HKN about page banner image

Giving Back to the Community

To bridge the digital divide across Alberta, the University of Alberta and University of Calgary collaborated to extend their licenses to Alberta’s hospitals, research, government, and post-secondary institutions.

The History of The Health Knowledge Network

Until the early nineties, health practitioners from Alberta’s two medical schools did not have access to health information resources after graduation. The cost of licensing and providing local IT infrastructure for health information resources before the arrival of the Web also impeded access for Alberta’s remaining post-secondary institutions.

With start-up funding from AHFMR (Alberta Heritage Foundation for Medical Research), the Alberta College of Physicians and Surgeons, and the faculties of medicine of both universities, the Health Knowledge Network (HKN) was established.

Timeline

  • 1993: Set up

    The two Partner Universities set up the technical and administrative infrastructure at each university for consistent service across the province, including document delivery and training services. Enormous effort and cooperation was put into setting up the technical and administrative infrastructure at each university.

    To provide consistent service to external subscribers, both servers needed to have the same resources locally loaded (mirrored servers). External subscribers were directed, according to their location, to one of the two servers. Document delivery and training services also needed to be in place at each university to ensure equitable service across the province.

  • 1994: HKN Begins

    The Partner Universities, as represented by HKN, sign a single license with Ovid Technologies to extend their existing licenses to HKN’s external subscribers. They are offered a core package of bibliographic resources, with additional resources on an opt-in/out basis. No membership fees are required.

  • 1995 – 2001: Establishing HKN

    When external funding ends, libraries that previously never purchased these resources now become regular subscribers. Due to the limited subscriber base and resources, the Partner Universities continue to cover HKN’s administrative costs.

  • 2002: Technology Changes

    Technological advances allowed HKN to migrate to Ovid’s web-based full text databases. As more resources became available online, HKN offerings grow from six bibliographic databases to nineteen full-text journals, books and bibliographic databases.

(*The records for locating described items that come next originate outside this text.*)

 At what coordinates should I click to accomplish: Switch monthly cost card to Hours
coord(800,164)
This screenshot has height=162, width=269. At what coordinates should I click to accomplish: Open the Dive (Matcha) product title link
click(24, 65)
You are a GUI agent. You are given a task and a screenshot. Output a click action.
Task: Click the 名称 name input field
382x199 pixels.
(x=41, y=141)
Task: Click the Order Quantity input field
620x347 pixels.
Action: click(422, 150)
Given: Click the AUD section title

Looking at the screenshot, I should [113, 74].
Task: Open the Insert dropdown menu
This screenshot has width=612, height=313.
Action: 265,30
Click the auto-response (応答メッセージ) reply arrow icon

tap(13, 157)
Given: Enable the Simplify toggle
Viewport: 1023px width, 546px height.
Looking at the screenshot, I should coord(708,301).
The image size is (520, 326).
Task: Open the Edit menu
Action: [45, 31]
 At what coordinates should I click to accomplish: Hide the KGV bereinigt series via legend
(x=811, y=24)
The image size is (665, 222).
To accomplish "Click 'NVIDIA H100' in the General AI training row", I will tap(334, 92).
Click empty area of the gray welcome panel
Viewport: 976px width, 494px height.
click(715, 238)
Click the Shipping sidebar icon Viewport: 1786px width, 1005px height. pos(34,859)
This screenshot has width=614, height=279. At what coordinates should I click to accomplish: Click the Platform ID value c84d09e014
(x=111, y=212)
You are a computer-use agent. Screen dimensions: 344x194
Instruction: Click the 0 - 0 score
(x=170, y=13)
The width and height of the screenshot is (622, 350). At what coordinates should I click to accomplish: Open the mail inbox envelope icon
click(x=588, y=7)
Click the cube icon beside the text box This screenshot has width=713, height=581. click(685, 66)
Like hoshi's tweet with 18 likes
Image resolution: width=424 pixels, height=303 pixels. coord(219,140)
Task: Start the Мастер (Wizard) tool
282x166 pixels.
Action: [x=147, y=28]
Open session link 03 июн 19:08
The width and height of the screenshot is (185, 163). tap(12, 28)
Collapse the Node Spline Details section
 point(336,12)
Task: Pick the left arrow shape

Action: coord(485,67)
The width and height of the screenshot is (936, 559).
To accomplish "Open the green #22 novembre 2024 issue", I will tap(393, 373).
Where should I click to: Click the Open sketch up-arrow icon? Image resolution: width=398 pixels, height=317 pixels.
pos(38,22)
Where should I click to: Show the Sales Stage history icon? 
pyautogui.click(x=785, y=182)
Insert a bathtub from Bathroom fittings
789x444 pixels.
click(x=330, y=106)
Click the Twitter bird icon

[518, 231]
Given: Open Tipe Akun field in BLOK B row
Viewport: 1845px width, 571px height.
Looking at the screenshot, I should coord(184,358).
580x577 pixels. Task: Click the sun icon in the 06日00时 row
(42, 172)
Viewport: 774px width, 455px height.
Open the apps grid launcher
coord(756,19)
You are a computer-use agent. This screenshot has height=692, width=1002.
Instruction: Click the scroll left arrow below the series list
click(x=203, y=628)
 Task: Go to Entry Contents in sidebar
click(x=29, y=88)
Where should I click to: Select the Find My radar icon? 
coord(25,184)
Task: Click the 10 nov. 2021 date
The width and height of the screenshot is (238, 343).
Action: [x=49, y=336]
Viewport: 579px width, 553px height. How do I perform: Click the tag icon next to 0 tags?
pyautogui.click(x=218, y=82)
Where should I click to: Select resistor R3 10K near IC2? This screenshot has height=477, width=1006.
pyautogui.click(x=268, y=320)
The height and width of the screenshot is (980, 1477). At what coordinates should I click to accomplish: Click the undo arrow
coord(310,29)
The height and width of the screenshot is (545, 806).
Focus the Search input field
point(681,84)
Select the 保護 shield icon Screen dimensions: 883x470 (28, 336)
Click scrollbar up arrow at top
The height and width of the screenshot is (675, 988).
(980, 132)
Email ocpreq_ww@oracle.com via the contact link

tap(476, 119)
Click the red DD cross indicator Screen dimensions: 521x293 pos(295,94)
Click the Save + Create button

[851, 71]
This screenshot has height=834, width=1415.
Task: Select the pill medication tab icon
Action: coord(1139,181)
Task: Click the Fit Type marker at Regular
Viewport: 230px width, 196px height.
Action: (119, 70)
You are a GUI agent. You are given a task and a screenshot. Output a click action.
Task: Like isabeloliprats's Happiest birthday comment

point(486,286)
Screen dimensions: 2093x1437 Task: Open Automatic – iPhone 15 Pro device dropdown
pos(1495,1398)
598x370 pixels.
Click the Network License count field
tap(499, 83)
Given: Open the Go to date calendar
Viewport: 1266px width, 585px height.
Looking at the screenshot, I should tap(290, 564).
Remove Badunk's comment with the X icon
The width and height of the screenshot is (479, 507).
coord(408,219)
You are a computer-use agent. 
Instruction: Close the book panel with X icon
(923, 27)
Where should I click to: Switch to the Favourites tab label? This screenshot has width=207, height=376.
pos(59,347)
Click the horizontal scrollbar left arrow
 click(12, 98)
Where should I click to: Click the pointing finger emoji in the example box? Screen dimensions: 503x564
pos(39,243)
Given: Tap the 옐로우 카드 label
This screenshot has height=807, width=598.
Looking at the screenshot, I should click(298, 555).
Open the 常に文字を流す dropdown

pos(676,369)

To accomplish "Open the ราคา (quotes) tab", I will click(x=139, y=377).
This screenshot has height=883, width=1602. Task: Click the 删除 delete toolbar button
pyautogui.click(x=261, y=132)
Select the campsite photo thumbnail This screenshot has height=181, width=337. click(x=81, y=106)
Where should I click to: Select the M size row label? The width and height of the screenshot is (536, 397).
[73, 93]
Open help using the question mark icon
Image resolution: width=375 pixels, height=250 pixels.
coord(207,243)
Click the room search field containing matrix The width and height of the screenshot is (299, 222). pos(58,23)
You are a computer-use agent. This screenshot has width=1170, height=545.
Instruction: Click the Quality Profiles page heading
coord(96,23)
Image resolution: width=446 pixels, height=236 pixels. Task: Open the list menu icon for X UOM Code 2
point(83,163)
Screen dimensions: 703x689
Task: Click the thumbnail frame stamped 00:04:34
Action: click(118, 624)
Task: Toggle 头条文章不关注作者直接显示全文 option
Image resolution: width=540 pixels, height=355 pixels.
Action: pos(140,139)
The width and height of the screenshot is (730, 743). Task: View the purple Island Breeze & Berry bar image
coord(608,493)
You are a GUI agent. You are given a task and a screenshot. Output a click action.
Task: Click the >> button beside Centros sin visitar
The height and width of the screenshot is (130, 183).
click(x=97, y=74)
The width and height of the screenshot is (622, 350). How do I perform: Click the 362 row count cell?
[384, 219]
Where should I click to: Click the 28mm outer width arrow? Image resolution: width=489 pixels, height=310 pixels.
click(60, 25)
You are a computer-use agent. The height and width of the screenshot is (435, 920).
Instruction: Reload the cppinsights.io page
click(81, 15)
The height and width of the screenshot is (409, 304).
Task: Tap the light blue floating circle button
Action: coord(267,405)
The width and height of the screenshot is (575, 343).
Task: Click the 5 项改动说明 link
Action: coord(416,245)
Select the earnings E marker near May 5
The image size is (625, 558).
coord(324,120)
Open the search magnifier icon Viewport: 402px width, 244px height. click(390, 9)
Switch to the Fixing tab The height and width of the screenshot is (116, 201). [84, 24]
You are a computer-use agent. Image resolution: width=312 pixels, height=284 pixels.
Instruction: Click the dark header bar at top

At this point HKN became a cost-recovery organization.

  • 2003: Saskatchewan

    Select Saskatchewan health regions, post-secondary institutions and provincial libraries begin licensing resources through HKN

  • 2004: SHIRP

    HKN becomes the licensing body for the Saskatchewan Health Information Resources Program (SHIRP).

    HKN also continues negotiating licenses with additional vendors allowing HKN to begin expanding its resources offerings.

  • 2007: University of Manitoba

    The University of Manitoba licenses the LWW Total Access collection allowing HKN to reach its goal of extending its resources to health organizations in Canada’s Prairie Provinces.

  • 2011: Point of Care Tools

    The Partner Universities add HKN’s first point-of-care tool, DynaMed.

  • 2012: Growth & Stability

    Alberta’s health regions merge into a single entity, Alberta Health Services (AHS), allowing HKN to extend its existing health region agreements to every hospital in the province.

  • 2018

    Through the University of Manitoba, the Winnipeg Regional Health Authority (WRHA) signs on to HKN. Later in the year, the University of Winnipeg and Brandon University become subscribers, solidifying HKN’s reach into Manitoba.

  • 2019

    HKN Celebrates its 25th Anniversary

  • The Present

    HKN continues to negotiate for equitable access to health information resources on behalf of the health practice, policy and research sector in the Prairies to ensure that the right information is accessible to those that will make decisions about Canadians’ health.